*** Texto extraído
Um acordo de transição
Não, o mercado financeiro não está enxergando nenhum golpe, ou descontinuidade, mas vislumbra ao menos oito boas razões para presumir que a Presidência Bolsonaro iniciada em 2018 vai terminar diferente do que começou
Gustavo H. B. Franco*, O Estado de S.Paulo
Mesmo antes da derrota de Donald Trump parecia que o Brasil passava por uma transição, como se a segunda metade da Presidência Jair Bolsonaro fosse uma mudança de governo, uma sensação curiosa e paradoxal, pois mudança mesmo só teremos mais adiante, depois das eleições de 2022, ou não.
Entretanto, a “sensação de transição” foi se acentuando nas últimas semanas.
O problema começou com dificuldades com (a rolagem de) a dívida pública (os deságios nas LFTs), um clássico sinalizador de problemas em transições (o sujeito não quer comprar um título de um governo que vai ser pago, ou não, pelo próximo).
******
Tarefa proposta | Atualize o trecho do texto sobre a transição na Presidência Bolsonaro, começando em "Um acordo de" e seguindo até "não, pelo próximo).", com "dívida pública" trocado por "dívida federal".
*** Material fornecido
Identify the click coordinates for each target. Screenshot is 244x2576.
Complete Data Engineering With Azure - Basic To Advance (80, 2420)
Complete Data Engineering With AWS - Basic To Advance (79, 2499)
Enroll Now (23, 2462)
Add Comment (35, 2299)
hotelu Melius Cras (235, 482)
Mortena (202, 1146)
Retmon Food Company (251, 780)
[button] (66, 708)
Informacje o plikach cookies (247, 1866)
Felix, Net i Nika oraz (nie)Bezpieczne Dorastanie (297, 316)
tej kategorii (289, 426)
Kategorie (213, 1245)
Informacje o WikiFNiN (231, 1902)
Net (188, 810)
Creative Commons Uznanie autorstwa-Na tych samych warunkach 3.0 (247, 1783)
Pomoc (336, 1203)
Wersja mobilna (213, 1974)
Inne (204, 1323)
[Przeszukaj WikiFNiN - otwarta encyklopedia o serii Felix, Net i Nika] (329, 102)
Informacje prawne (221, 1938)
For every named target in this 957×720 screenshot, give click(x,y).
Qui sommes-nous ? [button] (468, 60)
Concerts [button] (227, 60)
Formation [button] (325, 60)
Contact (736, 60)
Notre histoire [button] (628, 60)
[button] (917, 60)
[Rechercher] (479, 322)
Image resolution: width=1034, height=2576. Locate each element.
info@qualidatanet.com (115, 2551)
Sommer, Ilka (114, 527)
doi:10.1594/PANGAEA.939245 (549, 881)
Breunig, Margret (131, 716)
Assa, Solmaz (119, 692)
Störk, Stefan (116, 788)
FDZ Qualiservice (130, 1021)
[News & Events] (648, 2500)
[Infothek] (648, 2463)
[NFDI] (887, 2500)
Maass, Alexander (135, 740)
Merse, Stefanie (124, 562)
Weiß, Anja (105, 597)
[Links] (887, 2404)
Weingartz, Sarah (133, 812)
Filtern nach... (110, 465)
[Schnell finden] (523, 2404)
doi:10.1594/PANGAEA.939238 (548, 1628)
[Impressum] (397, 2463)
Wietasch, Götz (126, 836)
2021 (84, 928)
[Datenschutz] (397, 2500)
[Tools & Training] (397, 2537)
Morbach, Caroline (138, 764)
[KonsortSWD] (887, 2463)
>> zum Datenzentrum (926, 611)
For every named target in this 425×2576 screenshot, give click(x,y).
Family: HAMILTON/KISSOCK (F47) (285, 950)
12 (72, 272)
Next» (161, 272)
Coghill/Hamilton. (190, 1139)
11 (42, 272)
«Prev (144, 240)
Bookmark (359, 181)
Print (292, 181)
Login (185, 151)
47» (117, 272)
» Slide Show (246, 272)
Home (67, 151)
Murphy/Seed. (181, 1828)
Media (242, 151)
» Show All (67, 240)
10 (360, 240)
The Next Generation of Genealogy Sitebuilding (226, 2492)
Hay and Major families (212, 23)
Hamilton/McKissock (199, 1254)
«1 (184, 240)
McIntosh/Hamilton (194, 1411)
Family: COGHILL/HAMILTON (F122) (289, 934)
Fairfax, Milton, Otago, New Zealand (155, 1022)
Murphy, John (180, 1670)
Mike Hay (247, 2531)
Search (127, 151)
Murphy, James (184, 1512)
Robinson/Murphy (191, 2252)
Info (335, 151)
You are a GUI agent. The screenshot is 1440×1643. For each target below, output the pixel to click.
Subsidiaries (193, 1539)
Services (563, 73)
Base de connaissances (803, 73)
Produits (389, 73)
******
Resposta redigida |
Um acordo de transição
Não, o mercado financeiro não está enxergando nenhum golpe, ou descontinuidade, mas vislumbra ao menos oito boas razões para presumir que a Presidência Bolsonaro iniciada em 2018 vai terminar diferente do que começou
Gustavo H. B. Franco*, O Estado de S.Paulo
Mesmo antes da derrota de Donald Trump parecia que o Brasil passava por uma transição, como se a segunda metade da Presidência Jair Bolsonaro fosse uma mudança de governo, uma sensação curiosa e paradoxal, pois mudança mesmo só teremos mais adiante, depois das eleições de 2022, ou não.
Entretanto, a “sensação de transição” foi se acentuando nas últimas semanas.
O problema começou com dificuldades com (a rolagem de) a dívida federal (os deságios nas LFTs), um clássico sinalizador de problemas em transições (o sujeito não quer comprar um título de um governo que vai ser pago, ou não, pelo próximo).